Going back to the Country Westerns, I’m guessing connections made over the years playing with The Weight and Gentleman Jesse made it simple enough to get back out on the road and be in contact with record labels.

“It took a while to get back into it after not playing for a few years. We are kind of under the radar here, but luckily, we got really good shows in Atlanta, New York, Chicago and Detroit. Everything’s so saturated here. I love the people here and the music scene’s cool, but it’s almost easier to get noticed out of town than in Nashville.”

There’s just so much going on…

“Not in a bad way, but it’s a small town where everybody’s doing the same thing.”

Have you been in bands since you were a teenager, like I’d assume? I just know everything since The Weight.

“The Weight changed lineups a lot, but basically I started doing stuff under that name when I was 19. We made like five records, maybe one of which is still in print. I kept going with that for a long time.”

Wasn’t that usually a larger ensemble, versus the power trio lineup of the Country Westerns?

“We would have five or six people, yeah. I had a band here called the JP5 that played Atlanta a few times. There were a lot of years when I didn’t front my own band. I just played bass with Jesse and for King Tuff and a couple of other bands.”

I forgot you played with King Tuff around the time that first album (Was Dead) became huge.

“Wes (Duvall) and I and Bryce (Franich) put out that first record on Colonel Records years ago. We did the touring band for a few years until Kyle moved out to LA.”

There’s at least one Country Westerns 7-inch, right?

“We’ve put out two singles on Soft Junk Records, but what’ll be out soon will be the first full-length.”

I know one of the singles has a cover that shows someone coming out of Robert’s Western World in an inflatable goldfish suit. What’s even happening in that photo?

“That’s a weird picture I just snapped walking down the street one day on Broadway. I think it was some sort of promotional figure dressed up in a whale suit. It was an odd scene to see.”

Even on that stretch it was an odd scene. The chicken suit person is on the other side of the road, and you don’t even notice them. Do people ask about that picture? It is sort eye-catching and odd.

“Yeah, I don’t think we have any more of those. They’re out in the world now.”

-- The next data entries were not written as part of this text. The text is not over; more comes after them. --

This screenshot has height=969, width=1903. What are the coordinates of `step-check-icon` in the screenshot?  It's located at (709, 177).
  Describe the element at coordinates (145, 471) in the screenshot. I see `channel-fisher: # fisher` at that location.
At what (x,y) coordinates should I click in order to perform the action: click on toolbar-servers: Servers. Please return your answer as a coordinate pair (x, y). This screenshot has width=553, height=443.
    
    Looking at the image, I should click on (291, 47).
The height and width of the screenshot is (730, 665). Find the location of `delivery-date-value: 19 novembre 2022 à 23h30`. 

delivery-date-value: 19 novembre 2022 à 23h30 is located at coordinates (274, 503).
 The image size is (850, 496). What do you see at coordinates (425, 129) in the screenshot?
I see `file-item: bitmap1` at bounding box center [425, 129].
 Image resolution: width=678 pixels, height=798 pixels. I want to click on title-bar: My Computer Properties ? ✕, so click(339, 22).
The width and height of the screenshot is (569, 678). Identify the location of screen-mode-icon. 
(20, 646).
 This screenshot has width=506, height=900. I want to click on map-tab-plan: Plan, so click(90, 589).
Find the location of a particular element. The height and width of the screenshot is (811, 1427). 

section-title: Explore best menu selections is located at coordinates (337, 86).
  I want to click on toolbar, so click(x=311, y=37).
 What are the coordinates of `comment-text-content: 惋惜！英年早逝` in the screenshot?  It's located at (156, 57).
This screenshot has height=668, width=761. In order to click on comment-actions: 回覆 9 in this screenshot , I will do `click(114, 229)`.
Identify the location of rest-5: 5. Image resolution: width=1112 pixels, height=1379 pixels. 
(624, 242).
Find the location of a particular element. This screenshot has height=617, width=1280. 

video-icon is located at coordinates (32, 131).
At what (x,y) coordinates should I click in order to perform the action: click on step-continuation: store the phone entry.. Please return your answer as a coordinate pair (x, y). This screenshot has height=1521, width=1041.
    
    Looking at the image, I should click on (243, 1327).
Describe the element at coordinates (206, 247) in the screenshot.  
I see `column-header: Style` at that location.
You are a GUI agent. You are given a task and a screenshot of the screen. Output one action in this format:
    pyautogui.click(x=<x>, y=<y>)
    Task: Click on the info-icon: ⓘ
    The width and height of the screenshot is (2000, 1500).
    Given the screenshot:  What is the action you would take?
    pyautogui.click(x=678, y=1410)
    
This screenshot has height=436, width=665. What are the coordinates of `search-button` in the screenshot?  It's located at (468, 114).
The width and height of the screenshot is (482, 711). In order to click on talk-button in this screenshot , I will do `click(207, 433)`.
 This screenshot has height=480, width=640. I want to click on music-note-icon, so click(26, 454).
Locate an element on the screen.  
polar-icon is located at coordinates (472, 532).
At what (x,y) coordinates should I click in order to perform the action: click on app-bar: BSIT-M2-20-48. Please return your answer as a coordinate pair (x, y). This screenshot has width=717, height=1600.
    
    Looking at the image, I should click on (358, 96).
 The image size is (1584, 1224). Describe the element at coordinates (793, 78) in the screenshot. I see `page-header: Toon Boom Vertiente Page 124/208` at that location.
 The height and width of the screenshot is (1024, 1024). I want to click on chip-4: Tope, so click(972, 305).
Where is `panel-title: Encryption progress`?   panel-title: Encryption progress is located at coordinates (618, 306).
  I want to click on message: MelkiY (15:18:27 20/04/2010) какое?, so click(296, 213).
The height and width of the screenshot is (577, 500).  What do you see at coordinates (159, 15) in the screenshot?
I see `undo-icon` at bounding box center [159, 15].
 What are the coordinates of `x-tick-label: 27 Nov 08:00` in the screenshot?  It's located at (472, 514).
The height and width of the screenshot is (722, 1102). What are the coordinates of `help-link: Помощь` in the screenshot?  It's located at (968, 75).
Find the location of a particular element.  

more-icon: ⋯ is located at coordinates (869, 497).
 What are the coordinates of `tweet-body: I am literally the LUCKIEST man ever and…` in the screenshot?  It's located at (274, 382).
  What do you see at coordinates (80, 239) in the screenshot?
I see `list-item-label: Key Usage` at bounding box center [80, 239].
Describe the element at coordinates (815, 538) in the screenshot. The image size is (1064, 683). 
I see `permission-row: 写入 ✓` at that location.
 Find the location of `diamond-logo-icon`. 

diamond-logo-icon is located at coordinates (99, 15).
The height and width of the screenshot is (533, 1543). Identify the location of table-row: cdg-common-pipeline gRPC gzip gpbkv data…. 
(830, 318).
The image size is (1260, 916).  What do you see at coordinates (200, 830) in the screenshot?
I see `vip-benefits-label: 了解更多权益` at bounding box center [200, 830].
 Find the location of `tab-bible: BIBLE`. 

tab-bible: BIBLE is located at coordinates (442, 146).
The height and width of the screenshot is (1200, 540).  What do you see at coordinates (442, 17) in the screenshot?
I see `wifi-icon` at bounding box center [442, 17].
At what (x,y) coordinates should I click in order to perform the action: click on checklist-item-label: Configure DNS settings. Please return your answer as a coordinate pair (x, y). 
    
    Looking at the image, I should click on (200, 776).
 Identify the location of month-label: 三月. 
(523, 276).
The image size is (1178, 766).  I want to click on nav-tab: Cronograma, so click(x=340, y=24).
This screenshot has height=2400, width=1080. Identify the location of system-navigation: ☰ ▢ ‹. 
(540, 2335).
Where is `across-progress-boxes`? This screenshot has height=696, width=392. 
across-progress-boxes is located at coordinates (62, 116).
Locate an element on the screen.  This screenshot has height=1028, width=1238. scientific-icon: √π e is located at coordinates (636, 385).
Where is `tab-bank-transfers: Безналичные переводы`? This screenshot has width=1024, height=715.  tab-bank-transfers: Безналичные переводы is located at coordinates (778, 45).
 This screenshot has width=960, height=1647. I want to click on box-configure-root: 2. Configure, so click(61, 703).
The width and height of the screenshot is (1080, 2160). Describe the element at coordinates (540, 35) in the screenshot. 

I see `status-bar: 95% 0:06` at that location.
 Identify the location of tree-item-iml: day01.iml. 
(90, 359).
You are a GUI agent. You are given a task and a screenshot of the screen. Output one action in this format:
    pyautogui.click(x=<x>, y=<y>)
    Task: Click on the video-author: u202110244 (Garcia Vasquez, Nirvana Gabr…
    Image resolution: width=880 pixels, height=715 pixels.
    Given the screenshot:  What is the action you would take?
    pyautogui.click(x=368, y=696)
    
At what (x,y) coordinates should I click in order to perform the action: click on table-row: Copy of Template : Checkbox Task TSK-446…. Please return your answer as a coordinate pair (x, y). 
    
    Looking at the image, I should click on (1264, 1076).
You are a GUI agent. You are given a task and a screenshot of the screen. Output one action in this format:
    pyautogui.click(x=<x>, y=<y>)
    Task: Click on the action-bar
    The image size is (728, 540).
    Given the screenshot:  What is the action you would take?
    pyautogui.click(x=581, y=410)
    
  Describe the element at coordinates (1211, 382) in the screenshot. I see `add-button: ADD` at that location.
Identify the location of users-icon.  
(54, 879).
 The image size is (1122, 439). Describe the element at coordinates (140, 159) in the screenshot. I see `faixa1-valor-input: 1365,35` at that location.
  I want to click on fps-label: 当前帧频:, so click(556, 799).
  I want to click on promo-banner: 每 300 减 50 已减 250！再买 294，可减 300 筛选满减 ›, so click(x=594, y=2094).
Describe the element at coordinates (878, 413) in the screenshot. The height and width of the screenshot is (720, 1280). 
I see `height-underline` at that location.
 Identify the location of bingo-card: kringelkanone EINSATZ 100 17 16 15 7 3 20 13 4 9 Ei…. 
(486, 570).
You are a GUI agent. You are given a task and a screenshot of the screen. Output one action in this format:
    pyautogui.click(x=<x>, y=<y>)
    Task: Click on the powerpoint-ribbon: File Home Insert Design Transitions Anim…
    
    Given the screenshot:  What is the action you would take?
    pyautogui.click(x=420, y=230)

It’s very Nashville because it’s obviously Robert’s, but you have the goldfish or whale or whatever that’s just beyond the norm for Broadway.

“It’s a magic thing that happened to me when I actually saw it.”

It seems like you guys are touring a lot. Are you getting into album promotion mode?

“We’re playing a good bit out of town. We’re not doing any long stretches. The record’s supposed to be out May 1, so we’re getting our sea legs and getting back in training to tour the record.”

Do you like those little tours where you spend a long weekend in New York or a few days in the Midwest instead of committing to multiple weeks away from home?

“We have work and families and stuff, but we’re definitely going to try to play out of town as much as possible. The reason we do this band is to get out of town. Otherwise, we’re stuck here.”

As far as the country influence on your music, did you grow up on country?

“By my late teens, I was pretty obsessed with country music. I always played in bands with steel in it and stuff like that. I love country music, but Nashville will kind of beat it out of you sometimes. You need a little variety.”

You’ve left Nashville not just for shows but to record your next album.

“Yeah, we recorded up in New York with Matt Sweeney. All the studio people were laughing at us because we live in a town where you can throw a rock and hit a studio, but we felt like going up there. We liked getting out of the same headspace, and we really wanted to work with Matt. He kind of resurrected our band. We were just going in circles.

“We were supposed to go on the road with David Berman (of Silver Jews) and Purple Mountain. Obviously, we were super looking forward to that. David passed away, so we were just spinning our wheels. Matt Sweeney was really the one to say I’m into this, so I’m taking you guys to New York to make a record.”